Kezner enters into agreement for sale to Investor Group

Category: North America & West Indies / Carribean islands
This is a press release selected by our editorial committee and published online for free on 2006-03-21


Kerzner International Limited (NYSE:KZL) (the "Company"), through its subsidiaries a leading international developer and operator of destination resorts, casinos and luxury hotels, and an investor group which is being led by the Company's Chairman, Sol Kerzner and its Chief Executive Officer, Butch Kerzner, today announced that they have entered into a definitive agreement under which the Company will be acquired by the investor group for $76.00 in cash per outstanding ordinary share. The investor group also includes Istithmar PJSC ("Istithmar"), which is a significant shareholder of the Company, Whitehall Street Global Real Estate Limited Partnership 2005, Colony Capital LLC, Providence Equity Partners, Inc. and The Related Companies, L.P., which is affiliated with one of the Company's Directors. The aggregate transaction value, including the assumption of $599 million of net debt as of December 31, 2005, is approximately $3.6 billion.

The Board of Directors of the Company, upon the unanimous recommendation of a Special Committee of Directors formed to evaluate the terms of the transaction, has approved the merger agreement. The Special Committee, which includes representatives of two significant shareholders that are not affiliated with the investor group, negotiated the price and other terms of the merger agreement with the assistance of its financial and legal advisors.

In accordance with the merger agreement, the Company and the Special Committee's advisors, working under the supervision of the Special Committee, will actively solicit superior proposals during the next 45 days. The Kerzners and Istithmar have agreed to cooperate in this solicitation process.

In the event the merger agreement is terminated, in order for the Company to enter into a superior transaction arising during the 45-day solicitation period, the investor group will receive a break-up fee of 1% of the equity value of the transaction (approximately $30 million).

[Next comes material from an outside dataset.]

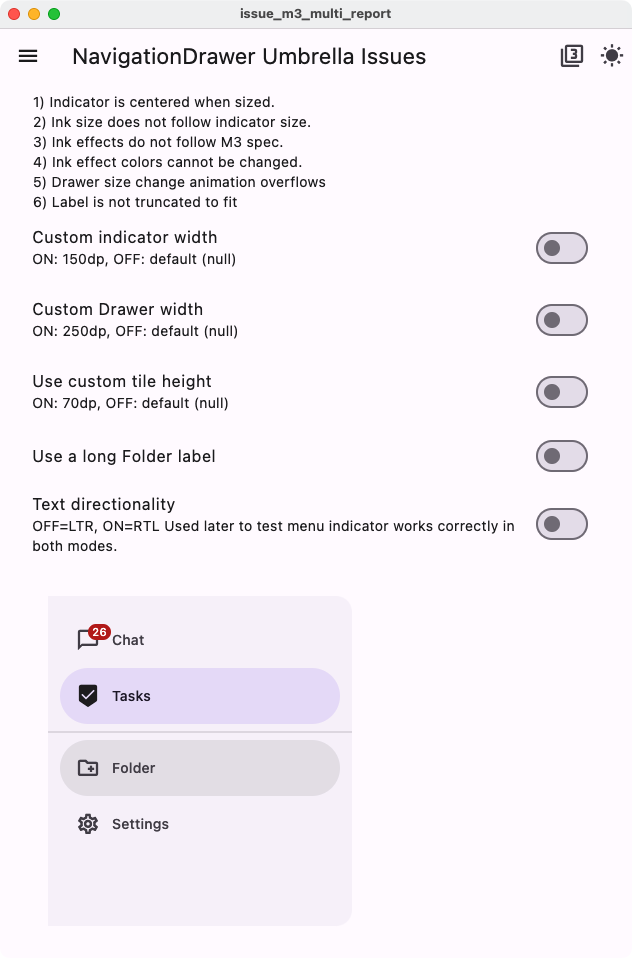Click the Chat speech bubble icon

(89, 638)
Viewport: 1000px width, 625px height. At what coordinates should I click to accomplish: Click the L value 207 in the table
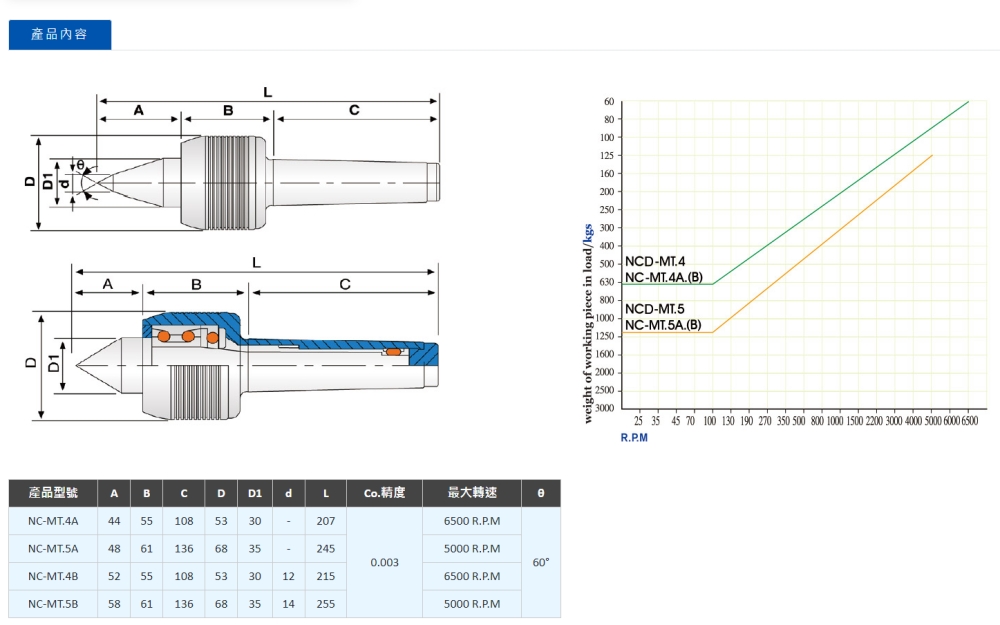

In addition, in the event of a superior transaction, Sol and Butch Kerzner have agreed to provide certain transitional services to the acquiring party for a period of six months and, in the event of certain all-cash acquisitions, to vote in favor of the superior transaction. The Company noted that there can be no assurance that the solicitation of superior proposals will result in an alternative transaction. The Company does not intend to disclose developments with respect to the solicitation process unless and until its Board of Directors has made a decision.

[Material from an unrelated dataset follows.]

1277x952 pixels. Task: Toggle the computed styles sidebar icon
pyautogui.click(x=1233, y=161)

"We believe that the acquisition by the investor group represents an excellent opportunity for the Company's shareholders, and in addition, we will be actively soliciting other offers to ensure that value is maximized for all of our shareholders," said Eric Siegel, Chairman of the Special Committee of the Board of Directors.

"We are delighted to be able to move forward with this transaction. The Company remains fully committed to all of its current development and expansion plans as scheduled, including our Phase III expansion on Paradise Island and our joint ventures in Dubai and Morocco. Furthermore, our entire team remains focused on and committed to developing an outstanding proposal in connection with one of the two casino licenses to be issued by the Government of Singapore," said Butch Kerzner, Chief Executive Officer of the Company. "My father's and my confidence in the business is reflected by the fact that we will increase our ownership interest in the Company to about 25% upon the completion of this transaction. Throughout this process, it will remain business as usual for all of our operations and we anticipate that all employees, including the existing management team, will retain their current positions after our transaction closes."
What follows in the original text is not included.